Parmi les clauses obligatoires (articles L.210-2, L.223-7, L.223-9 du Code de commerce) on trouve :

-          La forme juridique adoptée par les associés à savoir : « Société A Responsabilité Limitée »,

-          La durée de la Société. Sans pouvoir excéder 99 ans, cette durée est librement fixée par les associés dans les statuts. La durée de vie de la SARL peut toutefois être prorogée par décision des associés au plus tard au jour de l’expiration de la période (article 1844-6 du code civil),

-          La dénomination sociale ou le nom de la Société qui devra toujours être précédée de la mention SARL,

-          Le siège social qui n’est autre que l’adresse de la Société qui figurera ensuite sur l’extrait Kbis d’immatriculation et qui servira à l’envoi de l’ensemble des documents administratifs,

-          L’objet de la Société qui peut être civil ou commercial mais qui en tout état de cause doit être possible et licite. Les activités d’assurances, d’épargne et de capitalisation sont d’ailleurs interdites aux SARL sur le fondement de l’article L.210-2 du Code de commerce,

-          Le montant du capital social qui peut être réduit à un euro symbolique dans la mesure où le législateur n’impose aucun minimum.

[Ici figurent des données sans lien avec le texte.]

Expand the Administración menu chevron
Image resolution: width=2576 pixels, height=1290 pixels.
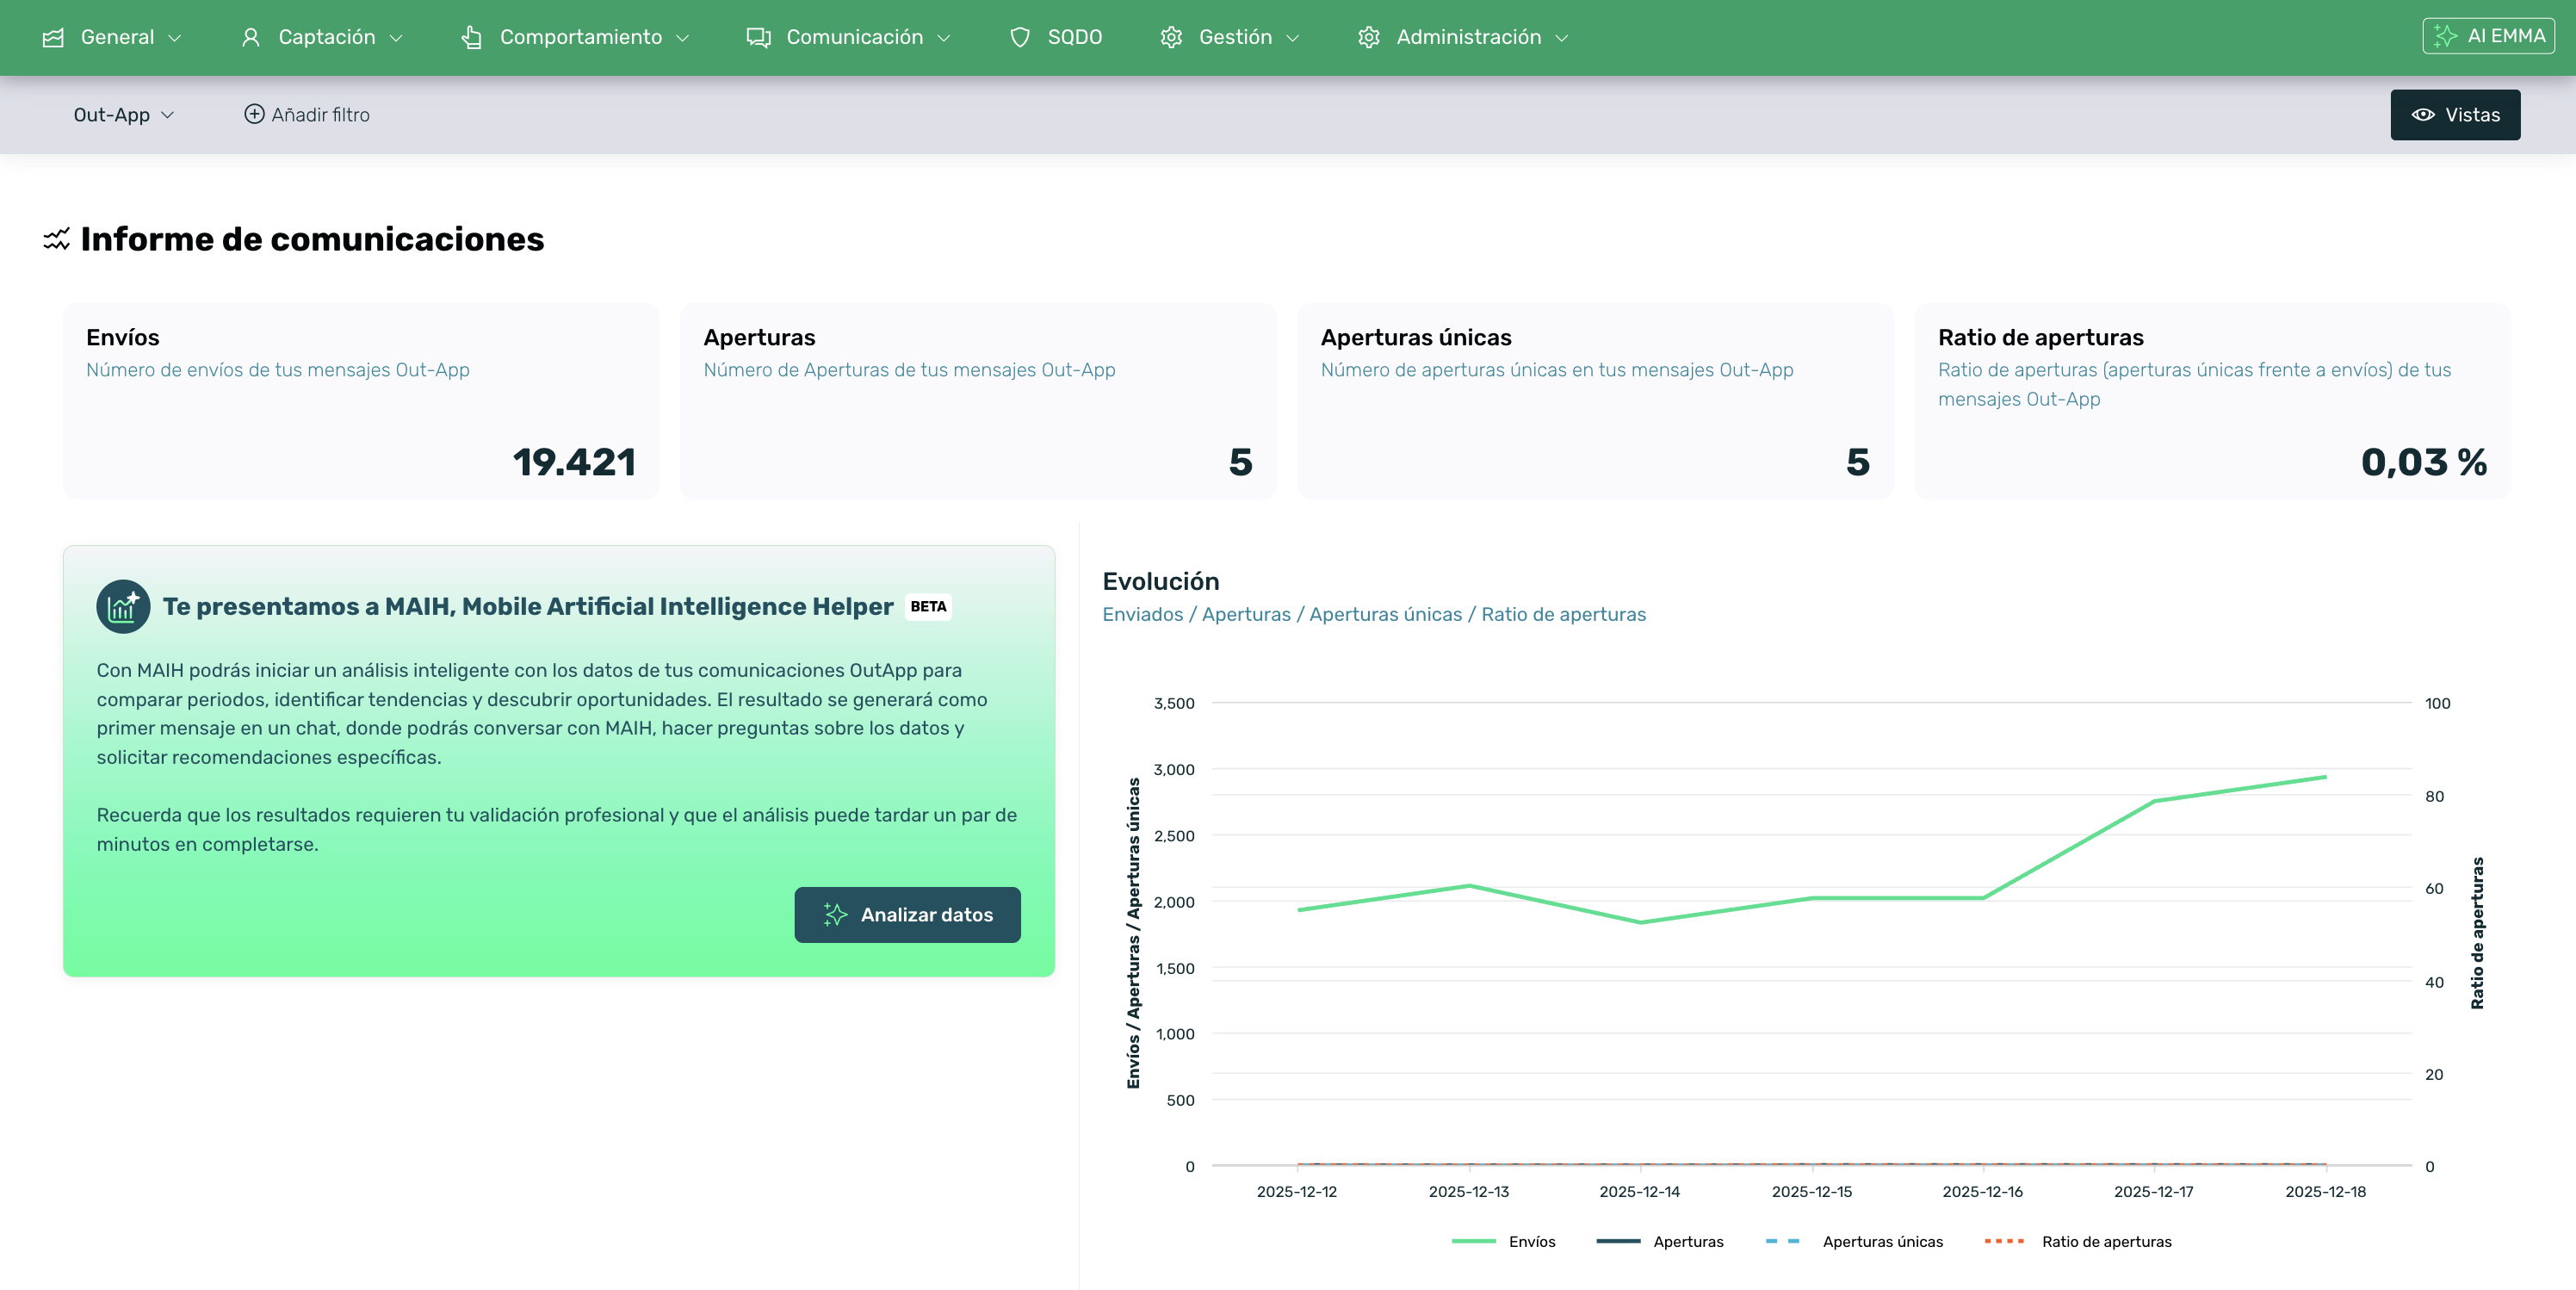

-         L’évaluation des apports en nature au vu d’un rapport établi par un commissaire aux apports. Le recours audit commissaire n’est cependant pas obligatoire soit lorsqu’aucun des apports n’a une valeur supérieure à 30 000 euros, soit lorsque l’ensemble des apports n’excède pas la moitié du capital social. Le recours à un Commissaire aux Apports, dans les cas imposés par la loi, doit être strictement observé par les associés qui s’exposent à de lourdes sanctions pénales s’ils attribuent de façon frauduleuse à leurs apports une valeur supérieure à leur valeur réelle.

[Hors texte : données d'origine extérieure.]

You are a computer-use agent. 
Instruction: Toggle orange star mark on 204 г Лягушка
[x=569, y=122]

Afin d’assurer le bon fonctionnement de la Société il est préférable de régler dans les statuts les points suivants :

-          Encadrer les pouvoirs du dirigeant et prévoir les actes qu’il pourra accomplir seul au nom et dans l’intérêt de la Société et ceux pour lesquels il devra recueillir l’accord préalable de l’Assemblée des associés eu égard à l’importance ou à la dangerosité de l’acte (c’est le cas lorsque le dirigeant envisage de procéder à un emprunt excédant un certain montant fixé par les statuts, qu’il envisage de céder le fonds de commerce…). Le dirigeant peut à cette occasion se faire interdire l’accomplissement de certains actes.

-          Les statuts permettront aux associés de régler les questions relatives à la transmission de leurs parts sociales. Ils peuvent à ce titre décider d’inclure une clause d’agrément dans les statuts qui reste obligatoire en cas de cession à un tiers.